• [Working data]:
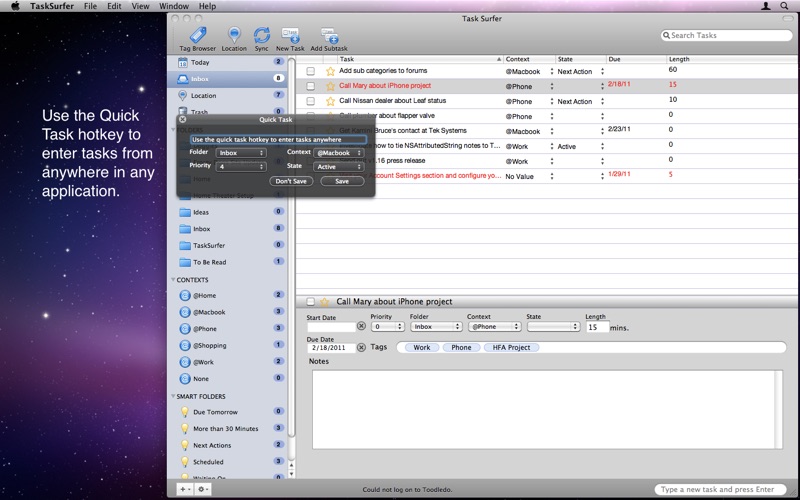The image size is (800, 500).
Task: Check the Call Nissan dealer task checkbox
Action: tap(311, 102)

---

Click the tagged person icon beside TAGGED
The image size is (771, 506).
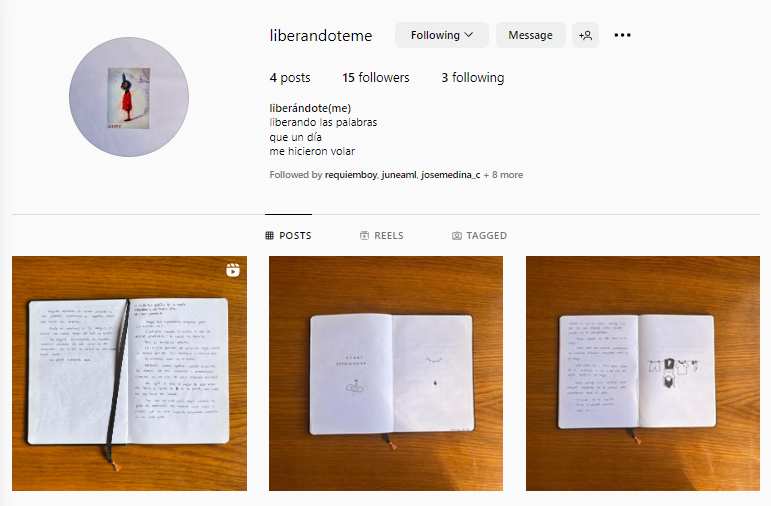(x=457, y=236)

• [What the task asks]: Output the rows from the line containing "Click the tagged person icon beside TAGGED" through the line containing "(x=457, y=236)", both included, as a JSON list of strings with one string per line. Leave the pictures out.

• [Solved exercise]:
[
  "Click the tagged person icon beside TAGGED",
  "The image size is (771, 506).",
  "(x=457, y=236)"
]